TASK INSTRUCTIONS.
Only the lines holding the string "computer" are needed; copy each of them from the data.

Stored data entries.
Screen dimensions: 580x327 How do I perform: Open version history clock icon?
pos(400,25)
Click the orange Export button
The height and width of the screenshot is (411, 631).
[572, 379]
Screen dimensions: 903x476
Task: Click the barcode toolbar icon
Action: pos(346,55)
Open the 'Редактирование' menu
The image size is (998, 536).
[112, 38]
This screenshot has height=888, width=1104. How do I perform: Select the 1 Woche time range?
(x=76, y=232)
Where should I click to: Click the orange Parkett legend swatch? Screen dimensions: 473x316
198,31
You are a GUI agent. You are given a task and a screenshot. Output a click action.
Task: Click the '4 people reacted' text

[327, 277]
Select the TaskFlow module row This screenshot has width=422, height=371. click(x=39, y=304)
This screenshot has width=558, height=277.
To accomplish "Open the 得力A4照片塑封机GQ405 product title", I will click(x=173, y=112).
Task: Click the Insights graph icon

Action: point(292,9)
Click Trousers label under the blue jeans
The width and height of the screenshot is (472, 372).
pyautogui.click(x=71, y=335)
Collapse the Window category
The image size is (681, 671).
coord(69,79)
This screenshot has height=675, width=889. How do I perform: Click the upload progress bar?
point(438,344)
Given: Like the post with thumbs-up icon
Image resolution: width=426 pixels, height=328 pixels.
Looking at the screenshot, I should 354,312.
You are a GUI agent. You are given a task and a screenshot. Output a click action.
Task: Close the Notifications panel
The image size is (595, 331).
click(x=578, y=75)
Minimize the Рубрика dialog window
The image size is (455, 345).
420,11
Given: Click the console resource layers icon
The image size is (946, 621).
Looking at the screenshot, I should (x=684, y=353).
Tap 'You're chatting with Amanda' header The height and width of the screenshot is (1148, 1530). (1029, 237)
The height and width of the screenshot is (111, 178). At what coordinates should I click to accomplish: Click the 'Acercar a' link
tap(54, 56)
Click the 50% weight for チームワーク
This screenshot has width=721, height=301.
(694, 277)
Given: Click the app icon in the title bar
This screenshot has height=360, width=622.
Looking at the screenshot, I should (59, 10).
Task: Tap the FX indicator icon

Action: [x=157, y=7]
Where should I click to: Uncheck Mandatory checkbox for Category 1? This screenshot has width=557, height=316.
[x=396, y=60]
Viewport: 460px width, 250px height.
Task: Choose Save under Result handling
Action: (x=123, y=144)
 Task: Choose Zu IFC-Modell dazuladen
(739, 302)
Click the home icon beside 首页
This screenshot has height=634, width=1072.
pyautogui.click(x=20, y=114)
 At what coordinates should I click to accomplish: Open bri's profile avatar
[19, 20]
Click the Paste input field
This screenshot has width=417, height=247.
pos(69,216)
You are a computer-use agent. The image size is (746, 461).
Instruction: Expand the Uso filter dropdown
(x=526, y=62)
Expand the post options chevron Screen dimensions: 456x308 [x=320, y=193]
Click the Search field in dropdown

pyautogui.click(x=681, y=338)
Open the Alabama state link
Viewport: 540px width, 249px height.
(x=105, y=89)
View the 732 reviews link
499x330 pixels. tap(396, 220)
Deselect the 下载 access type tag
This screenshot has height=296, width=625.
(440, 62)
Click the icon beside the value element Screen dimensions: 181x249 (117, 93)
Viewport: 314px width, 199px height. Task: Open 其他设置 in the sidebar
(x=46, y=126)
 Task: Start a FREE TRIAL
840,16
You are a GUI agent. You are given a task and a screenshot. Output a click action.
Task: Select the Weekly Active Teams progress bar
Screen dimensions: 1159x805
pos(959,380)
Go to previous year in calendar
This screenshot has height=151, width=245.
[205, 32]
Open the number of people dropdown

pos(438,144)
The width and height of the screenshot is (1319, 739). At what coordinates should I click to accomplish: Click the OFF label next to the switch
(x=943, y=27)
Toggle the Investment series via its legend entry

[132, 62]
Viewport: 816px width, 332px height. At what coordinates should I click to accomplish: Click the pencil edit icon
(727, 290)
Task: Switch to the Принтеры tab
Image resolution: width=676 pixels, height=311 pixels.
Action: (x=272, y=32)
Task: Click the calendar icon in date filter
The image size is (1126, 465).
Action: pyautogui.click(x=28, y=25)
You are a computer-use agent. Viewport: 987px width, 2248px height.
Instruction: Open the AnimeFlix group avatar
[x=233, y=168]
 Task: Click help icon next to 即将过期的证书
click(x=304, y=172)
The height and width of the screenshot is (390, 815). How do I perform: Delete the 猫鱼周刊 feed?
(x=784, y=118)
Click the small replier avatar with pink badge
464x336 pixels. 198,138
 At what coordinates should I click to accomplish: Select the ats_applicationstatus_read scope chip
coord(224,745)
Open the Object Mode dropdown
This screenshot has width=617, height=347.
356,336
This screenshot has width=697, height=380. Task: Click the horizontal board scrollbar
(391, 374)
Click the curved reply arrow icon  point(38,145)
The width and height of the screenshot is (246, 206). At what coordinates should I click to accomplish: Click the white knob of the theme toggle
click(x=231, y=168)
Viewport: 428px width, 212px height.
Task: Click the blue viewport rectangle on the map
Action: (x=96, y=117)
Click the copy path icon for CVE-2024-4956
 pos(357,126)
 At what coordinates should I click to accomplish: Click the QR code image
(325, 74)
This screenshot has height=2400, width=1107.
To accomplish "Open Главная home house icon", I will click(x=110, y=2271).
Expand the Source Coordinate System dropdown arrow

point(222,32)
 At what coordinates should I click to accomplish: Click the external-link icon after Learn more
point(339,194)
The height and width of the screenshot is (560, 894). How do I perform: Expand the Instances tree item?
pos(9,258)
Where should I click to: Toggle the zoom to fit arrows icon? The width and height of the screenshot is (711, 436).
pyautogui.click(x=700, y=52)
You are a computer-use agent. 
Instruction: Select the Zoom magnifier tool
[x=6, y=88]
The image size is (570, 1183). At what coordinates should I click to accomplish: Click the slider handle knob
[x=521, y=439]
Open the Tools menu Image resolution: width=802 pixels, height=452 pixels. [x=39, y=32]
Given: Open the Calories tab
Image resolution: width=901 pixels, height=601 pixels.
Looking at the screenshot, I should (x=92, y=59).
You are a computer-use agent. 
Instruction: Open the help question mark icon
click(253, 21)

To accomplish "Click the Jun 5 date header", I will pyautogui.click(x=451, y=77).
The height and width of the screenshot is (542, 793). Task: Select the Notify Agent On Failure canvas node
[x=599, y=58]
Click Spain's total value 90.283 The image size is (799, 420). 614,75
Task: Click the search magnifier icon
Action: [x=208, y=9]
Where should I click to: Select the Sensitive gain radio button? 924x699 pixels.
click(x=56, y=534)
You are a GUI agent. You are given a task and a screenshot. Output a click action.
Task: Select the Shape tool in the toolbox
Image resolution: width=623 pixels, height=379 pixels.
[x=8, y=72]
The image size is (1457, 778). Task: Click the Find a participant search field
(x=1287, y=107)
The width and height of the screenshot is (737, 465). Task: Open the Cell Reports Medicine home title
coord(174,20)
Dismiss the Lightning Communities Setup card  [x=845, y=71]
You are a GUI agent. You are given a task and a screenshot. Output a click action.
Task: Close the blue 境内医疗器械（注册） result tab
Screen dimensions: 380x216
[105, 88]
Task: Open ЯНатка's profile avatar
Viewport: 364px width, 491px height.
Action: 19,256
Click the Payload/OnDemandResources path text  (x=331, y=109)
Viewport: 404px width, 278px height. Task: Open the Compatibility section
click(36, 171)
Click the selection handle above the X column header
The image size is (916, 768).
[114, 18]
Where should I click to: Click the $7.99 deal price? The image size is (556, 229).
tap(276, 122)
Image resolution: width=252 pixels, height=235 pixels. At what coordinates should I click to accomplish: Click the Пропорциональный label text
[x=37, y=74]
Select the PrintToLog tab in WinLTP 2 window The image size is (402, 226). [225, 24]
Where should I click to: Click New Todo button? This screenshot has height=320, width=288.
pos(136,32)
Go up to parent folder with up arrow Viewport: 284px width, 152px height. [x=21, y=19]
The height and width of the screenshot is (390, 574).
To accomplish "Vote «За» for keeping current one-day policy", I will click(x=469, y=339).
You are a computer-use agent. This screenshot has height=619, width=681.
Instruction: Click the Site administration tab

TASK RESULT.
You are a computer-use agent. The image size is (746, 461).
You are a computer-use agent. Viewport: 987px width, 2248px height.
You are a computer-use agent. 
You are a computer-use agent. 
You are a computer-use agent. This screenshot has height=619, width=681.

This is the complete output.